Bayesian distribution regression

Description

distreg draws randomly from the density of F(yo) at a threshold value yo

Usage

distreg(thresh, data0, MH = "IndepMH", ...)

Arguments

thresh

threshold value that is used to binarise the continuous outcome variable

data0

original data set with the first column being the continuous outcome variable

MH

metropolis-hastings algorithm to use; default:"IndepMH", alternative "RWMH"

...

any additional inputs to pass to the MH algorithm

Value

fitob a vector of fitted values corresponding to the distribution at threshold thresh

Examples

data0=faithful[,c(2,1)]; qnt<-quantile(data0[,1],0.25)
distob<- distreg(qnt,data0,iter = 102, burn = 2); 
plot(density(distob,.1),main="Kernel density plot")

Counterfactual bayesian distribution regression

Description

distreg draws randomly from the density of counterfactual of F(yo) at a threshold value yo

Usage

distreg_cfa(thresh, data0, MH = "IndepMH", cft, cfIND, ...)

Arguments

thresh

threshold value that is used to binarise the continuous outcome variable

data0

original data set with the first column being the continuous outcome variable

MH

metropolis-hastings algorithm to use; default:"IndepMH", alternative "RWMH"

cft

column vector of counterfactual treatment

cfIND

the column index(indices) of treatment variable(s) to replace with cft in data0

...

any additional inputs to pass to the MH algorithm

Value

robj a list of a vector of fitted values corresponding to random draws from F(yo), counterfactual F(yo), and the parameters

Examples

data0=faithful[,c(2,1)]; qnt<-quantile(data0[,1],0.25)
cfIND=2 #Note: the first column is the outcome variable. 
cft=0.95*data0[,cfIND] # a decrease by 5%
dist_cfa<- distreg_cfa(qnt,data0,cft,cfIND,MH="IndepMH",iter = 102, burn = 2)
par(mfrow=c(1,2)); plot(density(dist_cfa$counterfactual,.1),main="Original")
plot(density(dist_cfa$counterfactual,.1),main="Counterfactual"); par(mfrow=c(1,1))

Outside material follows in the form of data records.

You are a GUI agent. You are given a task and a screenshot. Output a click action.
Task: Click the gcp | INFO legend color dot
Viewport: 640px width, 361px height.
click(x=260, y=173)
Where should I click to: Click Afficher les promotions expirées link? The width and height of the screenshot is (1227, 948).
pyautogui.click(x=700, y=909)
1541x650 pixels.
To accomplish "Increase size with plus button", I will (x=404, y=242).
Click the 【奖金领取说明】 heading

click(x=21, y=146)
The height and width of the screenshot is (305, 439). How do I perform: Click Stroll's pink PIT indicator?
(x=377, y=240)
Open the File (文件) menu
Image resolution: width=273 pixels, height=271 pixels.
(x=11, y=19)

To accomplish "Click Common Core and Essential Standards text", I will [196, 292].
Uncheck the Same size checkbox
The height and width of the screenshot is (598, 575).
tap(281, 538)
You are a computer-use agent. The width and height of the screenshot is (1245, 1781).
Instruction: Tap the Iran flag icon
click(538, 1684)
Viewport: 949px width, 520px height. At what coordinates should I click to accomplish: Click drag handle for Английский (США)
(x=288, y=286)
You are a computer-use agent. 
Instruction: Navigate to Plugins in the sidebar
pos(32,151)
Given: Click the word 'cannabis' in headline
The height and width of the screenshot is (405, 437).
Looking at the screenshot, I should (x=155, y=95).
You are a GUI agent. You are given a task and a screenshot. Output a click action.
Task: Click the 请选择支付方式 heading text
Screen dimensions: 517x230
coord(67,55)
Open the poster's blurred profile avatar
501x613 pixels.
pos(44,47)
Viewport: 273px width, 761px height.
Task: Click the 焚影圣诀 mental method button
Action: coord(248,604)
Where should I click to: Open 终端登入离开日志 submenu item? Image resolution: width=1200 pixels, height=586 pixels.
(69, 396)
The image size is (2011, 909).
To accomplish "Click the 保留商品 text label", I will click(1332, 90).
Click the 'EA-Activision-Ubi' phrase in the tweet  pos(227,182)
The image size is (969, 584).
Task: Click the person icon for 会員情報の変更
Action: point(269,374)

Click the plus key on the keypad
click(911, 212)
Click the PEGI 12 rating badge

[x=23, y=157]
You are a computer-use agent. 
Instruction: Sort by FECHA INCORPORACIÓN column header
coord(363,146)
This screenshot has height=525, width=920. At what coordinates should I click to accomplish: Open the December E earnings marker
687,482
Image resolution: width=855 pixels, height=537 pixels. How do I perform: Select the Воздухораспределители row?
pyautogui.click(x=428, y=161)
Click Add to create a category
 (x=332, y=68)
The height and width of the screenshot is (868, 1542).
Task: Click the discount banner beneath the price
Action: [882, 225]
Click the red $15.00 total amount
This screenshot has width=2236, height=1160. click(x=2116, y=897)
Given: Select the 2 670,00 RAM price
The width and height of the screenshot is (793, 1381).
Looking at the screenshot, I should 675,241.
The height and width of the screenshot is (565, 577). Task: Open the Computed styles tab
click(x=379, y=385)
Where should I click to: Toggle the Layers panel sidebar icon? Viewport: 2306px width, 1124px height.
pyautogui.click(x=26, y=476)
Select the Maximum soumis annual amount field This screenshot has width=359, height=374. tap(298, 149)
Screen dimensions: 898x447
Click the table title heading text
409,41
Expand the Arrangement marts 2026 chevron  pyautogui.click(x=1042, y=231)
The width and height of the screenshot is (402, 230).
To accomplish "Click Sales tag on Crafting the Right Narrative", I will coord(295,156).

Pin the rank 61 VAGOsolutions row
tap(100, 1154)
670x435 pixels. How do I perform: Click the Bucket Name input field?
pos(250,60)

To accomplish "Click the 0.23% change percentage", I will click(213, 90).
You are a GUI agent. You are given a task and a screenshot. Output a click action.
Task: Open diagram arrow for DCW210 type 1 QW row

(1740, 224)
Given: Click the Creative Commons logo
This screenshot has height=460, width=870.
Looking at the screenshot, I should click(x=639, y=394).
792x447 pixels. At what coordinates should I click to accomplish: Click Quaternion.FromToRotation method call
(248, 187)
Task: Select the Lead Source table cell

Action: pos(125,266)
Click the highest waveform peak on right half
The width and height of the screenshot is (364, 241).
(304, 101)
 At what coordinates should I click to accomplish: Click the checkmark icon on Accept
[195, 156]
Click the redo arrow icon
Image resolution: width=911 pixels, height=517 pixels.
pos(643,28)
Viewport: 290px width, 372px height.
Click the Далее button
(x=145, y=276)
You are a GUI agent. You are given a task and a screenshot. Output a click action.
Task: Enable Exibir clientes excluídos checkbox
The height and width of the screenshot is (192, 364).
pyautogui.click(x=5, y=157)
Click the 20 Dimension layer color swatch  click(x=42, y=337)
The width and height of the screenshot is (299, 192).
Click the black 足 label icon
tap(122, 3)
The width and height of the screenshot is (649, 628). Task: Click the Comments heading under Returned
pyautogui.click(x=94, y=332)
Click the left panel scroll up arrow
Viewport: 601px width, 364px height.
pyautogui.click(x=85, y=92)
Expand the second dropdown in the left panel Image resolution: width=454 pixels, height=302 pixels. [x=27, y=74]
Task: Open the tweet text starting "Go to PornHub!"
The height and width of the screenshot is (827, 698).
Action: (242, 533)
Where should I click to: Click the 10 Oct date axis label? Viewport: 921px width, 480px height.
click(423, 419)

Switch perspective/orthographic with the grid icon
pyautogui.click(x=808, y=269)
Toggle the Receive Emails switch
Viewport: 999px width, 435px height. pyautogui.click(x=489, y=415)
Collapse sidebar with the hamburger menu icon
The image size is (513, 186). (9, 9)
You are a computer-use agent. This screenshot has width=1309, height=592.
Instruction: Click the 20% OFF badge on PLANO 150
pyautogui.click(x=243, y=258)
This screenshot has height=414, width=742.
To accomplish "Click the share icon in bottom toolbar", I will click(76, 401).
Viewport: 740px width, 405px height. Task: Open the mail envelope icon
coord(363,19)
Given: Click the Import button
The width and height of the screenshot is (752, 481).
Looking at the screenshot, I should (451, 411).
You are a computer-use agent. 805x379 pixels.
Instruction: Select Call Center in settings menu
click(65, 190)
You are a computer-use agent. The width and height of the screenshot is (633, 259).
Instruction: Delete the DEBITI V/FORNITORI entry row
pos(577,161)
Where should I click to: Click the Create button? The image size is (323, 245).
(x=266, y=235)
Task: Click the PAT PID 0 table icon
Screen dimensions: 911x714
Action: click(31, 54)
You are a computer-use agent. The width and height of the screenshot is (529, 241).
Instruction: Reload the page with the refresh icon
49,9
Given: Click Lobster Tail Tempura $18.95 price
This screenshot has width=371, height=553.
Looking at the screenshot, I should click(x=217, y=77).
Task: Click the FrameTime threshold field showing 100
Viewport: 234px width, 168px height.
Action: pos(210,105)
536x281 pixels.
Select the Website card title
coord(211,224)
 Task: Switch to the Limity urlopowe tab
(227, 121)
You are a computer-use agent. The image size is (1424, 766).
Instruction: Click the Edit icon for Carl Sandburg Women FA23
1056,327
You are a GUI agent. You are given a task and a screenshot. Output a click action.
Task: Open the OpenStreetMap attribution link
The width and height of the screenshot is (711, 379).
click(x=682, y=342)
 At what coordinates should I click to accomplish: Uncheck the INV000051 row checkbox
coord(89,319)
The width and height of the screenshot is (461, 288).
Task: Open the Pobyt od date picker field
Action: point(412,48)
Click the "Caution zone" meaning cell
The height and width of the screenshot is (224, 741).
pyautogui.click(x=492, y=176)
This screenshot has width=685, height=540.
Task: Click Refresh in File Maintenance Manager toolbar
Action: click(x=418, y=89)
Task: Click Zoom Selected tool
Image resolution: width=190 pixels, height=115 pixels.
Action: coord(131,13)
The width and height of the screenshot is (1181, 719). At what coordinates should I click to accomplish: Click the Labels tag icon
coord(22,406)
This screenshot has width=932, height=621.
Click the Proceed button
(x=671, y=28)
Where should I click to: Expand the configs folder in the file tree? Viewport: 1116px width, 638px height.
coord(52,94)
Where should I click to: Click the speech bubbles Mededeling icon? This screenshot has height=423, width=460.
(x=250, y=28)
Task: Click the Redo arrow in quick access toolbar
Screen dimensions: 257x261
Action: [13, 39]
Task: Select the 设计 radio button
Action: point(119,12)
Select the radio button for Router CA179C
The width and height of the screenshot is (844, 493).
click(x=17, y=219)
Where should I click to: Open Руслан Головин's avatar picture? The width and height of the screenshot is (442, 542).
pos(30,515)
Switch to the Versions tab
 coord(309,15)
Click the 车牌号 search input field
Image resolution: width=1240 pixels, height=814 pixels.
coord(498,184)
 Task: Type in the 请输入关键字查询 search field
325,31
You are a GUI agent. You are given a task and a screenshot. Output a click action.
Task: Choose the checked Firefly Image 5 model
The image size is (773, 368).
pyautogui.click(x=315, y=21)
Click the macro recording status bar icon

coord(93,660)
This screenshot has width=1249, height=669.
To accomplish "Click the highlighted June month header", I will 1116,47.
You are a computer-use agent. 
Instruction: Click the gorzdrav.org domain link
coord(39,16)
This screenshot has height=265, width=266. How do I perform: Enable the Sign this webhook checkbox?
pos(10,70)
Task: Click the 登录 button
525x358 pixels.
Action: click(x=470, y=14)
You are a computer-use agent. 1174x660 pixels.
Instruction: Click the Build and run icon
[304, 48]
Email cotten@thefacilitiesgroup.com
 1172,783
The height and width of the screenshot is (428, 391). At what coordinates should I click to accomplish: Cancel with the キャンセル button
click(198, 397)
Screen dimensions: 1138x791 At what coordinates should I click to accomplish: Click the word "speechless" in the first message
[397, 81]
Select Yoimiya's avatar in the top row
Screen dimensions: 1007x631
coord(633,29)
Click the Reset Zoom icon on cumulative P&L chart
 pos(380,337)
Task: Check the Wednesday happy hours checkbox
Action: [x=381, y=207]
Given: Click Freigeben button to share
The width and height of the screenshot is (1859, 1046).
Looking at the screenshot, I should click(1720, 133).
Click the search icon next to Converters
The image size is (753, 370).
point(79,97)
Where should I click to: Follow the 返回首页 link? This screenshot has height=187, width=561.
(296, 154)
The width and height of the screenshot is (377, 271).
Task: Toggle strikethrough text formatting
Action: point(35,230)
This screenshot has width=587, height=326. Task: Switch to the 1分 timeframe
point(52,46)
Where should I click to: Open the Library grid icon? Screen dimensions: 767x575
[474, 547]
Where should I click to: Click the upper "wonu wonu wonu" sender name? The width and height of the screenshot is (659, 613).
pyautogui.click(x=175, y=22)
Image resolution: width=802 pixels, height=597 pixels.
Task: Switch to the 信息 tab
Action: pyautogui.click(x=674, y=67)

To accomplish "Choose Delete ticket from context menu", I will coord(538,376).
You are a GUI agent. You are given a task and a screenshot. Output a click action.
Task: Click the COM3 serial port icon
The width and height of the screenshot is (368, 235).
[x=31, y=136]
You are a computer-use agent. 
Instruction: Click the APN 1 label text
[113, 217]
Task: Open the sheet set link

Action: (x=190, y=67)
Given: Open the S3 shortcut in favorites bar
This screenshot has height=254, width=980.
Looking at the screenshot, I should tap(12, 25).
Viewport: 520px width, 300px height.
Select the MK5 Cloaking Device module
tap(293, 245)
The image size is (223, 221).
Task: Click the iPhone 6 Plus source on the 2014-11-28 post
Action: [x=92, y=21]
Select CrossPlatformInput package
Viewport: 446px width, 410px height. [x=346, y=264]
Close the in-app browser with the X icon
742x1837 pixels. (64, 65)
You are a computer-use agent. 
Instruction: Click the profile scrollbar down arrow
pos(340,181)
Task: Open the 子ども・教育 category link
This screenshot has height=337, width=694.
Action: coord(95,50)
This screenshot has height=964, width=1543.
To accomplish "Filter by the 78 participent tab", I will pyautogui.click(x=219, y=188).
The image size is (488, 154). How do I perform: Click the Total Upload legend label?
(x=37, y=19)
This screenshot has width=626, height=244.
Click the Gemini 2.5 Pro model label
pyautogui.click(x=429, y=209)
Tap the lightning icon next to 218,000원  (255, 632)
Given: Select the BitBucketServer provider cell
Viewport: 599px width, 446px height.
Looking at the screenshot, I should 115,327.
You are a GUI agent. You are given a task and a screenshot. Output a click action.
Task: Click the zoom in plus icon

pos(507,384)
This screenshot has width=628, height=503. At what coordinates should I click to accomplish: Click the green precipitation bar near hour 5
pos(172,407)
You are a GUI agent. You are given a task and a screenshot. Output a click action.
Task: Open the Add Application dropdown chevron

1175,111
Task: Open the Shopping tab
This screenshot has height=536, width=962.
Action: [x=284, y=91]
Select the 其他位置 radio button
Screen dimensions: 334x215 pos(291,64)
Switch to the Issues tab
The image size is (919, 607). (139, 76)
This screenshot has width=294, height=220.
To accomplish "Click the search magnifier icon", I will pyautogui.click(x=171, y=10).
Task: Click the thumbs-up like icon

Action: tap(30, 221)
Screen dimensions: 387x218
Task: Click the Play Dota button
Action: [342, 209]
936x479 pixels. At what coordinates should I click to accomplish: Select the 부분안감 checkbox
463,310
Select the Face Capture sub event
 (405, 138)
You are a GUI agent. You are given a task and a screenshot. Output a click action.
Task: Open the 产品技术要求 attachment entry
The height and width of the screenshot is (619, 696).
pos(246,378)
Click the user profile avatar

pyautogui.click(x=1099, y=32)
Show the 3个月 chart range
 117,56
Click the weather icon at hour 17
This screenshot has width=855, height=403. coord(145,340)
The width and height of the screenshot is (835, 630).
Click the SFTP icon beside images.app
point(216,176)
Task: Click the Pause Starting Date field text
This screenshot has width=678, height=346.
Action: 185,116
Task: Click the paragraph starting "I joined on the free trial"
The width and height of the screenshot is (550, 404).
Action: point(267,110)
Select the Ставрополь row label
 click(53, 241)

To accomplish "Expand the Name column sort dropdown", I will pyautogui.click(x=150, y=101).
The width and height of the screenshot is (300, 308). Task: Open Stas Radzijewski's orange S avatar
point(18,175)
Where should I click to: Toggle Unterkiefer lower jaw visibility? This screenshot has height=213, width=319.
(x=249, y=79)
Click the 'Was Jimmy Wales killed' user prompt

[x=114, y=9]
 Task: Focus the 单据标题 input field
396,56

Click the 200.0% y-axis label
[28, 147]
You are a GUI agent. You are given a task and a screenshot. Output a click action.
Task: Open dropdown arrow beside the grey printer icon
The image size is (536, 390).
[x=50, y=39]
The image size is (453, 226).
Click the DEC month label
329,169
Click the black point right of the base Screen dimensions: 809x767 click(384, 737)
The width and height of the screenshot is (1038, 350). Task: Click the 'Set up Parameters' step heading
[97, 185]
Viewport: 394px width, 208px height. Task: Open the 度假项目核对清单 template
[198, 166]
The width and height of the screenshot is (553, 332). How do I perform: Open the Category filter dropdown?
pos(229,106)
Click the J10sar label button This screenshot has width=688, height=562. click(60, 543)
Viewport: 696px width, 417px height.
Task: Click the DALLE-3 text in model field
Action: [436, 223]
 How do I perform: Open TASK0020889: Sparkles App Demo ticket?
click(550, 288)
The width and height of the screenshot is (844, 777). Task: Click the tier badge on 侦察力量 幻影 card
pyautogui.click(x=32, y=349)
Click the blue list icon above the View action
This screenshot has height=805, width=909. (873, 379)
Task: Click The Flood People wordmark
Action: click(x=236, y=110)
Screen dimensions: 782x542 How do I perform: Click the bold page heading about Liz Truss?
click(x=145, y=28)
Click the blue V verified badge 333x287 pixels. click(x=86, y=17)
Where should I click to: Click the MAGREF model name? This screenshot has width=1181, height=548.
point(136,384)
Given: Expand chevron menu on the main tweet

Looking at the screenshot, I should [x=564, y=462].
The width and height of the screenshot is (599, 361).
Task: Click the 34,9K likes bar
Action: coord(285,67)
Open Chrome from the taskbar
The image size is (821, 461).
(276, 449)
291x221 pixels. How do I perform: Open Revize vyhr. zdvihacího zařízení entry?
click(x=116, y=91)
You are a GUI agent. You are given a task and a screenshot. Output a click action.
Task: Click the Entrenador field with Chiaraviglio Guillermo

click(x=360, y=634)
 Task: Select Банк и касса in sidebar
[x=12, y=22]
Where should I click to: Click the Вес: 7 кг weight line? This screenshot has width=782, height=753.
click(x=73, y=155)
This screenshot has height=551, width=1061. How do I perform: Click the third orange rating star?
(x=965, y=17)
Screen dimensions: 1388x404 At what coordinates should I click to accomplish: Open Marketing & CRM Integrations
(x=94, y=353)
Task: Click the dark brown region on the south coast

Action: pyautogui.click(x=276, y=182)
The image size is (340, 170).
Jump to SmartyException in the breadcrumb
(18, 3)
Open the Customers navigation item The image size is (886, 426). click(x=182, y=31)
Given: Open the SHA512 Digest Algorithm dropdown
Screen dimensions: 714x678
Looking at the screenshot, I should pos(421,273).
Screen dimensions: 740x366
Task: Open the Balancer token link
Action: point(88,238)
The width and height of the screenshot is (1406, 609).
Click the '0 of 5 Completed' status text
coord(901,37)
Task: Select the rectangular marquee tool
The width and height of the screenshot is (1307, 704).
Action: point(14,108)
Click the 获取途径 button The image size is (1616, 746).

Semi-asymptotic counterfactual distribution

Description

distreg_cfa.sas takes input object from dr_asympar() for counterfactual semi asymptotic bayesian distribution. This involves taking random draws from the normal approximation of the posterior at each threshold value.

Usage

distreg_cfa.sas(ind, drabj, data, cft, cfIND, vcovfn = "vcov",
  iter = 100)

Arguments

ind

index of object in list drabj (i.e. a threshold value) from which to take draws

drabj

object from dr_asympar()

data

dataframe, first column is the outcome

cft

column vector of counterfactual treatment

cfIND

the column index(indices) of treatment variable(s) to replace with cft in data0

vcovfn

a string denoting the function to extract the variance-covariance. Defaults at "vcov". Other variance-covariance estimators in the sandwich package are usable.

iter

number of draws to simulate

Value

fitob vector of random draws from density of F(yo) using semi-asymptotic BDR

Examples

y = faithful$waiting
x = scale(cbind(faithful$eruptions,faithful$eruptions^2))
qtaus = quantile(y,c(0.05,0.25,0.5,0.75,0.95))
drabj<- dr_asympar(y=y,x=x,thresh = qtaus); data = data.frame(y,x)
cfIND=2 #Note: the first column is the outcome variable. 
cft=0.95*data[,cfIND] # a decrease by 5%
cfa.sasobj<- distreg_cfa.sas(ind=2,drabj,data,cft,cfIND,vcovfn="vcov")
par(mfrow=c(1,2)); plot(density(cfa.sasobj$original,.1),main="Original")
plot(density(cfa.sasobj$counterfactual,.1),main="Counterfactual"); par(mfrow=c(1,1))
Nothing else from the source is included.